BEGIN MATERIAL SHOWN
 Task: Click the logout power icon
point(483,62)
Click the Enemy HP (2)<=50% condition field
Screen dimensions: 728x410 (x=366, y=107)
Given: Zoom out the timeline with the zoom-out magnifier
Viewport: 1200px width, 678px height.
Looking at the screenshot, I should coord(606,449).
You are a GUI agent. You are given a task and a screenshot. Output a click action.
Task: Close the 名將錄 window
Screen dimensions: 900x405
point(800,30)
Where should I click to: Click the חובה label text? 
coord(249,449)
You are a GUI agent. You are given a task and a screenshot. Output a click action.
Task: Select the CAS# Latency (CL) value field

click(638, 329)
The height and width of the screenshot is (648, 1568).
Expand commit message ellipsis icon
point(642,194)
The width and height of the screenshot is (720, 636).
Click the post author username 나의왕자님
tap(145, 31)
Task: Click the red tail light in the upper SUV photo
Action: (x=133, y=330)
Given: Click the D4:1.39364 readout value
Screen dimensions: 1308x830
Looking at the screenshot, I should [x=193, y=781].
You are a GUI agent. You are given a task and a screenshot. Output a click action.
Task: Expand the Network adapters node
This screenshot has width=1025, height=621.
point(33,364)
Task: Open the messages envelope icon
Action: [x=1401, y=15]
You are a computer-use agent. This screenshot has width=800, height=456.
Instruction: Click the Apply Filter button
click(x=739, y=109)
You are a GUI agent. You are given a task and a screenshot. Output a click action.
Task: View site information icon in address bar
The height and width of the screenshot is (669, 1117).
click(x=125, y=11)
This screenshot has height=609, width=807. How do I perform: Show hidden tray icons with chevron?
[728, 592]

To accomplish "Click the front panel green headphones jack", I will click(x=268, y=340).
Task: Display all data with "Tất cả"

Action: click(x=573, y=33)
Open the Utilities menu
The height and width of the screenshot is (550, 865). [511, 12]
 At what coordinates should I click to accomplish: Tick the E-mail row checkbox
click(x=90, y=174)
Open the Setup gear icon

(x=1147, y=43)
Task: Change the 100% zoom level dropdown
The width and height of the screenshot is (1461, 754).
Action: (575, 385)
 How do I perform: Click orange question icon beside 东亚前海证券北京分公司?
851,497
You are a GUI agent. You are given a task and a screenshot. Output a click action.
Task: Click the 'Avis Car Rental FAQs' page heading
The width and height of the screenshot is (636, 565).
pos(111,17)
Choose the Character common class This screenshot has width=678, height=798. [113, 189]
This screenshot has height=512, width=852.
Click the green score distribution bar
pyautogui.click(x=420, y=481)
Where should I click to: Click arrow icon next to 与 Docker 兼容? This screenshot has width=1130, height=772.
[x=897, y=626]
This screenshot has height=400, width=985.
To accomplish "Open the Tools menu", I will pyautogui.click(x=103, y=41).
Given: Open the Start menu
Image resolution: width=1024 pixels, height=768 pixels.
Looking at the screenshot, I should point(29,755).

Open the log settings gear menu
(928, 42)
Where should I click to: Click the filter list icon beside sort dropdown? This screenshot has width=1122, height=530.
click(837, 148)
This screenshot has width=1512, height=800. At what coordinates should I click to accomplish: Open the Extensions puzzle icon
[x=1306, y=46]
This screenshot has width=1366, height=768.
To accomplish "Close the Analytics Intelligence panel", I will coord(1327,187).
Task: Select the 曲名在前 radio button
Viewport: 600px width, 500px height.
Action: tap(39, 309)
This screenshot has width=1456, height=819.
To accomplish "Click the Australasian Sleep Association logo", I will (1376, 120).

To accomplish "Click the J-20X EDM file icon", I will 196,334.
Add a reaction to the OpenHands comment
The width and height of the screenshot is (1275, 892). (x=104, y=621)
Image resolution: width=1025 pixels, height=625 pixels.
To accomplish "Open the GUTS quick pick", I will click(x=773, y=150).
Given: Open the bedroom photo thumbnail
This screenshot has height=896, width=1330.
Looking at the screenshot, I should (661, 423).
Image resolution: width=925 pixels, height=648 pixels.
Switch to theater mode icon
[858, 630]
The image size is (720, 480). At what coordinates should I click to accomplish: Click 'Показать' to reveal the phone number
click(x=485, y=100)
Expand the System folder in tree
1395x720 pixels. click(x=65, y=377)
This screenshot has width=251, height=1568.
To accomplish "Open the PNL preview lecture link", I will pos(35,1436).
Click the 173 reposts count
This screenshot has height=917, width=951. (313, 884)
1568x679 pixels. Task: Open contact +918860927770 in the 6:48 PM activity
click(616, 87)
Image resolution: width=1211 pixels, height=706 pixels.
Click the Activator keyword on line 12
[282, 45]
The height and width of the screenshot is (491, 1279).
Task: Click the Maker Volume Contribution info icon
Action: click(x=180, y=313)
END MATERIAL SHOWN
▸ **YOUR OBJECTIVE**: Using the records given above, list every line that includes the word "panel".

▸ **SOLVED EXERCISE**:
To accomplish "Click the front panel green headphones jack", I will click(x=268, y=340).
To accomplish "Close the Analytics Intelligence panel", I will coord(1327,187).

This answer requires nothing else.